Using find to act on files is very useful, but if the files that are found need different actions based on their filetype, it gets a bit trickier. For example there are some log files foo.log but after 10 days they get compressed to foo.log.gz. So you are finding regular text files, as well as gzipped text files. Extend your find with an -exec and a bash shell to determine what file extension it is, and to run the appropriate grep or zgrep based on that. Then run it through awk or whatever else to parse out what you need.

# find . -type f -name 'foo.log*' -exec bash -c 'if [[ $0 =~ .log$ ]]; then grep foobar $0; elif [[ $0 =~ .log.gz$ ]]; then zgrep foobar $0; fi' {} \; | awk '{if(/typea/)a++; if(/typeb/)b++; tot++} END {print "typea: "a" - "a*100/tot"%"; print "typeb: "b" - "b*100/tot"%"; print "typec: "tot-(a+b)" - "(tot-(a+b))*100/tot"%"; print "total: "tot;}'
typea: 5301 - 67.4771%
typeb: 2539 - 32.3192%
typec: 16 - 0.203666%
total: 7856

find and search for string in gzipped and text logs

find logs dating back 3 weeks, if they are gzipped use zgrep, if they are a regular text log use grep, if they aren’t a log do nothing, search for the string in the found log file

# find /mnt/toaster1/logs/app_logs/application1/2014 -type f -mtime -21 -exec bash -c 'if [[ $0 == *.log ]]; then g=grep; elif [[ $0 == *.gz ]]; then g=zgrep; else g=:; fi; $g "foostring" $0' {} \;

find exec with grep pipe

If you have to search 62,000 log files for a specific string what’s the best way to do it? This will not work:

# zgrep string www1*/apache2/*/*/*/*error*.log.gz

Because shell will expand the list, there will be too many arguments for zgrep to process.

Instead use find to find the list of logfiles. You could redirect to a file, then run a forloop on each one, but we can just use -exec with find to run commands on the log files as we find them. This is nice, because you can process the files, and have output as it chugs along. Either of these works:

# find www1*/apache2/*/*/*/ -name '*error*.log.gz' -exec zgrep string {} \;

# find www1*/apache2/*/*/*/ -name '*error*.log.gz' -exec sh -c 'zgrep string $0' {} \;

In my head it sounds something like this: “find the files in the matching directories, that are named like ‘*error*.log.gz’, and as you find them, execute a command on them. The command is a new shell command to zgrep for the string in the file you just found.”

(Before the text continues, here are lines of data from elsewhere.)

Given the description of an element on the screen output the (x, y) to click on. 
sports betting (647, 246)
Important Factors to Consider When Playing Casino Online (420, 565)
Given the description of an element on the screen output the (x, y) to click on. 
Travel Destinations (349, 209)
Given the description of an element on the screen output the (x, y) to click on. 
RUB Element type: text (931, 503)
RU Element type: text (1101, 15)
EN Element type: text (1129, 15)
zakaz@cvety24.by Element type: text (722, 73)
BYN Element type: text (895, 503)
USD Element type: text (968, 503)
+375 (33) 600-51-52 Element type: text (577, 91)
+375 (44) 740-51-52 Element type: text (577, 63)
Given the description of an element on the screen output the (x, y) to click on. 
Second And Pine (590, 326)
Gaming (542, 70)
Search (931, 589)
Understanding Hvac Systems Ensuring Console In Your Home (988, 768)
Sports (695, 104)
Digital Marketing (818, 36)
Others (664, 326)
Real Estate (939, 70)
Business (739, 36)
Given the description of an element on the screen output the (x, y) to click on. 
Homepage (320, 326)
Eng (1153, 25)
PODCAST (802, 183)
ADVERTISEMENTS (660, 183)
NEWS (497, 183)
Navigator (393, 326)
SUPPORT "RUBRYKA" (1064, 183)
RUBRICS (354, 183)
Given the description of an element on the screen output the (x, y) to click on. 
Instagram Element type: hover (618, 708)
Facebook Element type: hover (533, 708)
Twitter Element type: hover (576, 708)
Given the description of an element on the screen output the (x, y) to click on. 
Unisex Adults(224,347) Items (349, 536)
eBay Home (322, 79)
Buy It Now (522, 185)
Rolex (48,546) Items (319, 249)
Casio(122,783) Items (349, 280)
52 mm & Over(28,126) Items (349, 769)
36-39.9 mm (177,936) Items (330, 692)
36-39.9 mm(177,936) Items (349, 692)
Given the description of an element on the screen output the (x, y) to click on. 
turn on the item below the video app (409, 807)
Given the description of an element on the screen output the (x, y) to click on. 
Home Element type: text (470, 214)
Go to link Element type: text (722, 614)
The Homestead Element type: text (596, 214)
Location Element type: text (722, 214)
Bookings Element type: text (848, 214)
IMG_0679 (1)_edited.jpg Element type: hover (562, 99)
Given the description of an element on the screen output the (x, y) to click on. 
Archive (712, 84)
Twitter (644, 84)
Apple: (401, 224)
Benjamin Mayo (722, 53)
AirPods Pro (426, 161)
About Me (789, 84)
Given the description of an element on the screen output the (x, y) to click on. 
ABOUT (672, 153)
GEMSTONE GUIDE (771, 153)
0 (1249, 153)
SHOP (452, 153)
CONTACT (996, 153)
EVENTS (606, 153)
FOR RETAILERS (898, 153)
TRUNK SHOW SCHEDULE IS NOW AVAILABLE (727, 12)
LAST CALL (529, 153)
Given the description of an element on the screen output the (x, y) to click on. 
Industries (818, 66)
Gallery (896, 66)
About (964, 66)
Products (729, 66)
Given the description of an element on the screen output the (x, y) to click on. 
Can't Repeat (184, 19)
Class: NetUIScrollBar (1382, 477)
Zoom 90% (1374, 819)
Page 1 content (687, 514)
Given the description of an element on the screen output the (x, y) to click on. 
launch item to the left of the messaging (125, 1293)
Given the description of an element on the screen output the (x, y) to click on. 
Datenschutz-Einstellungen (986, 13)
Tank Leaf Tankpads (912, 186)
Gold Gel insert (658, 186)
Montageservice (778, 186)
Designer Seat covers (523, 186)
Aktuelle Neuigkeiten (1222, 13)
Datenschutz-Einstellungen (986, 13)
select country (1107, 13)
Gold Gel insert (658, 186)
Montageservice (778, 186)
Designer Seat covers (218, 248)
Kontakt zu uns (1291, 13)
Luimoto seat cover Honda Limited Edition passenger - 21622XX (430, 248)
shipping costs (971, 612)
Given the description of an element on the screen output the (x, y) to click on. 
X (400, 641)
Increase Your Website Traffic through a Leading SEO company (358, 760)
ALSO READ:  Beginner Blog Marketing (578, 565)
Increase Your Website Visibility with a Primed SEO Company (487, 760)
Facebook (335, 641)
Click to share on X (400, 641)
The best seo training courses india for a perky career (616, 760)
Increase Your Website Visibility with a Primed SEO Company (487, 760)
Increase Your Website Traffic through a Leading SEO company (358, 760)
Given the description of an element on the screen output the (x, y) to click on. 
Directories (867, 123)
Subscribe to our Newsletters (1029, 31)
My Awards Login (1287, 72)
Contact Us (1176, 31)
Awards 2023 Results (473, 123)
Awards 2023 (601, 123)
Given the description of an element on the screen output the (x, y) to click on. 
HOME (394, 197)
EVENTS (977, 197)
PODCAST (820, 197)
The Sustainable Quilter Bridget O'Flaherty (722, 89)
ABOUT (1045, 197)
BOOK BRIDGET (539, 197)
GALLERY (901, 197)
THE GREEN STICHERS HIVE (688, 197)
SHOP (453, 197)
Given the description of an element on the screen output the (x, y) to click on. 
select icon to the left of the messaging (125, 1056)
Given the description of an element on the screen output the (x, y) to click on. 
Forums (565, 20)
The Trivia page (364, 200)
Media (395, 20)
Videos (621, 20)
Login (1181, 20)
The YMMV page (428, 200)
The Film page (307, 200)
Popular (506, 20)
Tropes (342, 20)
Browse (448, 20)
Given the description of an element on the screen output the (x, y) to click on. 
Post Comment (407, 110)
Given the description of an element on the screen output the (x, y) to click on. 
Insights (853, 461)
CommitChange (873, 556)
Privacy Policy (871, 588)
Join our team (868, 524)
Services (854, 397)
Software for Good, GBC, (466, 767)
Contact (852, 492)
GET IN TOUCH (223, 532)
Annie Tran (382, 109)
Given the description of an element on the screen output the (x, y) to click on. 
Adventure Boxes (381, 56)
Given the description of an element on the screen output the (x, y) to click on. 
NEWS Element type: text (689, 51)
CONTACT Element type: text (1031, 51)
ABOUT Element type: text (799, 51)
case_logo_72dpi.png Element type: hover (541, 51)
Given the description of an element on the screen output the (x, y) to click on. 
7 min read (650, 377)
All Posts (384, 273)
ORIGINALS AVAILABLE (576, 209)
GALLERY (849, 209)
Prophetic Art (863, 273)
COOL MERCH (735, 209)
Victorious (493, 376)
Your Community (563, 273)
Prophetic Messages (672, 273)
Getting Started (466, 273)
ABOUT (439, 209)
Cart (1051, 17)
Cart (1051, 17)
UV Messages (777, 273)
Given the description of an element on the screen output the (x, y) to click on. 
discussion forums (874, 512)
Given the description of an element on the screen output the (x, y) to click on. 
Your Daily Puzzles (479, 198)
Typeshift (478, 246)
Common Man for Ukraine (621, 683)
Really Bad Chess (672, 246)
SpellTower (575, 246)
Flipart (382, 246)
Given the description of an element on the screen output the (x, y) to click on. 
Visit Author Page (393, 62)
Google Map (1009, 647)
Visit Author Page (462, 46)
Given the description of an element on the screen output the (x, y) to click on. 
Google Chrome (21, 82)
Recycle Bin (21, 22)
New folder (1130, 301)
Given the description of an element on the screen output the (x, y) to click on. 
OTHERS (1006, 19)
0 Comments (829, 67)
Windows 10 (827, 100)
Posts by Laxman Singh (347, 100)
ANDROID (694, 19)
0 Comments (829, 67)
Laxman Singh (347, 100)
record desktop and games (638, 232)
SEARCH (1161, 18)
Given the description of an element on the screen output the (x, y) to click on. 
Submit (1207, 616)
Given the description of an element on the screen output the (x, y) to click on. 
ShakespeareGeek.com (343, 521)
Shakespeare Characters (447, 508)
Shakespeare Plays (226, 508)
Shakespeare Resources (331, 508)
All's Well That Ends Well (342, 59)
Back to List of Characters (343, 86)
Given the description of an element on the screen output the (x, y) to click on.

The first one works fine, BUT if you need to pipe your zgrep or whatever to some other command you need to execute a sub shell for that.

## do sed substitution after
-exec sh -c 'zgrep string $0 | sed -e \'s/A/B/g\'' {} \;

## read backwards and find first (aka last) occurrence
-exec sh -c 'zcat $0 | tac | grep -m1 string' {} \;

Always use single quotes for the subshell command sh -c , becuase you don’t want the current shell to interpret it, but pass the $0 as a literal so that the subshell can interpret it. The $0 in the subshell refers to the FIRST argument it is passed, which in this case is {}, or the file that find has currently found.